A partire dal IV secolo con San Girolamo nella traduzione in latino della Bibbia fu coniata la parola iubilaeus col significato di gioia e i teologi medievali approfondirono maggiormente questo aspetto identificandolo come momento propizio. Prima dell’anno Santo del Trecento si erano avuti dei percorsi di grazia con la misericordia divina che si riversava sul popolo di Dio e la circostanza specifica l’abbiamo nel 1216 quando Papa Onorio III accolse la supplica di San Francesco di un indulgenza per coloro che avrebbero visitato la Porziuncola nei primi due giorni di agosto, e pochi anni dopo Papa Callisto II concesse la celebrazione del giubileo nel santuario di Santiago di Compostela ogni volta che il 25 luglio, festa dell’apostolo Giacomo, fosse caduta di domenica. Infine nel 1294 Papa Celestino V stabilì per il 28 e 29 agosto di ogni anno “la perdonanza” per i pellegrini nella basilica di Santa Maria di Collemaggio all’Aquila.

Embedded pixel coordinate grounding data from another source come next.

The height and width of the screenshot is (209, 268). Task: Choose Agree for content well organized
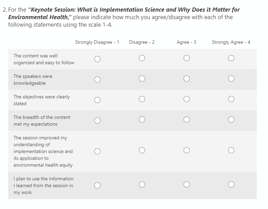click(x=186, y=58)
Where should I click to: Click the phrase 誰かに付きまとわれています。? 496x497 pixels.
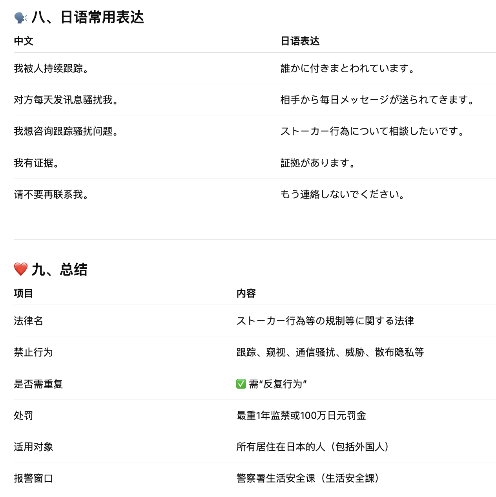[x=348, y=68]
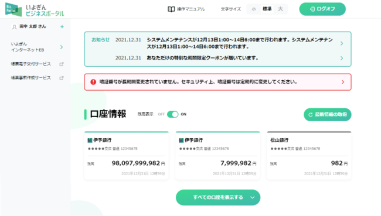
Task: Expand すべての口座を表示する dropdown chevron
Action: pos(253,197)
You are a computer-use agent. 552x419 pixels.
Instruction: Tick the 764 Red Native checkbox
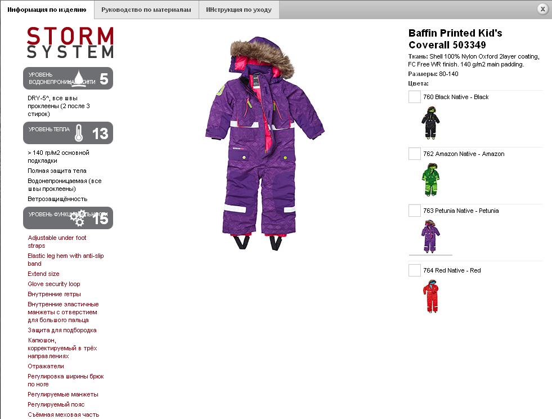pyautogui.click(x=414, y=270)
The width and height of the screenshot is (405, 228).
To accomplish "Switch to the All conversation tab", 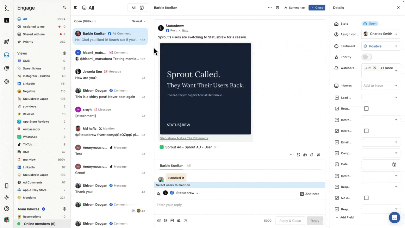I will (189, 165).
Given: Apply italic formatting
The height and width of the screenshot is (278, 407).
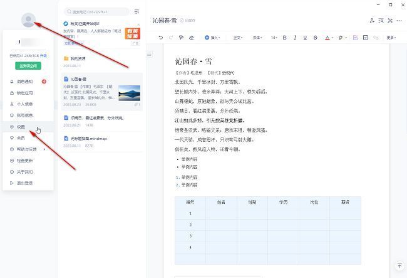Looking at the screenshot, I should click(295, 38).
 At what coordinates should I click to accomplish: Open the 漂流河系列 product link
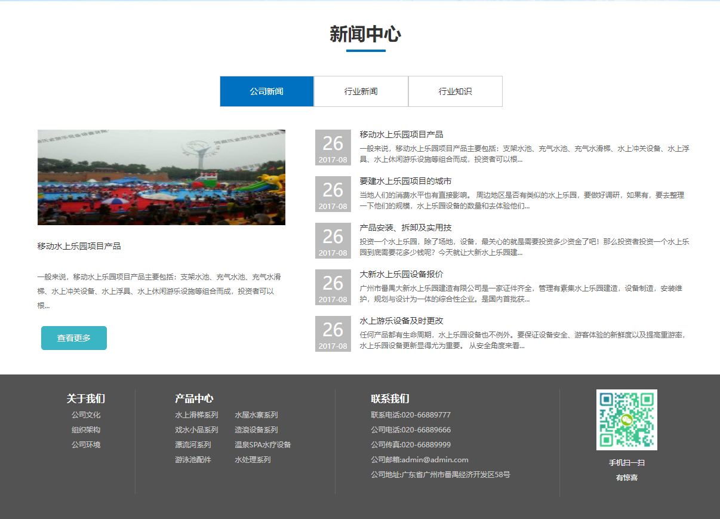tap(193, 445)
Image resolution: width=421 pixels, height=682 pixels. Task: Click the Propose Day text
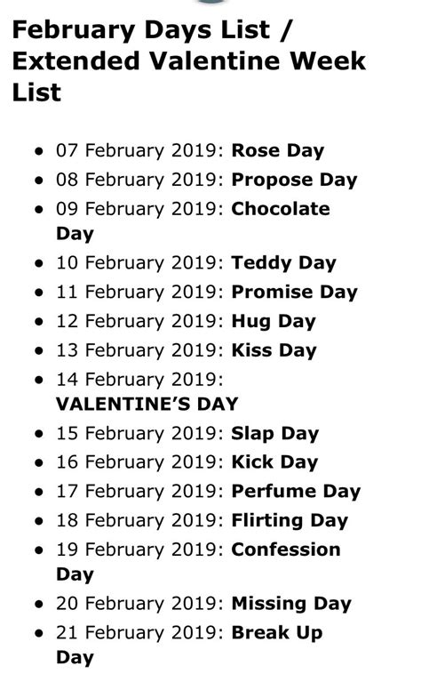(x=294, y=180)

Venendo a questo anno Santo, Papa Francesco, percorrendo proprio questo cammino, ha  evidenziato come la vita cristiana ha bisogno di momenti forti per nutrire e irrobustire la speranza “insostituibile compagna che fa intravedere la meta: l’incontro con il Signore Gesù” e invita noi pellegrini di speranza a metterci in cammino per andare alla ricerca del senso della vita e per riscoprire il valore del silenzio, della fatica e dell’essenzialità. Proprio per questo la bolla del Giubileo si intitola Spes non confundit, richiamando quanto scritto 2000 anni fa dall’apostolo Paolo per infondere coraggio alla comunità cristiana di Roma: “la speranza poi non delude” (Romani,5 5). Papa Francesco nel presentare questa bolla ha voluto aprire uno sguardo innanzitutto all’esterno facendo capire che la società in cui viviamo immersa solo nel presente è incapace di guardare al futuro ha bisogno di speranza. Una società che si trascina nel grigiore dell’individualismo e del tirare a campare, i popoli e le nazioni che si affacciano al domani sono carichi di inquietudine e di paure mentre le ingiustizie si protraggono con arroganza, i poveri vengono scartati, le guerre seminano morte, gli ultimi restano ancora in fondo alla lista e il sogno di un mondo fraterno rischia di apparire come un miraggio. Rivolgendosi invece alla Chiesa pure nella fatica e nella fragilità non deve mai dimenticarsi di essere “la Sposa di Cristo, amata di un amore eterno e fedele, chiamata a custodire la luce del Vangelo, inviata a trasmettere a tutti il fuoco che Gesù ha portato e acceso nel mondo una volta per sempre…… il Signore risorto e asceso al cielo ci doni la grazia di riscoprire la speranza, di annunciare la speranza, di costruire la speranza”.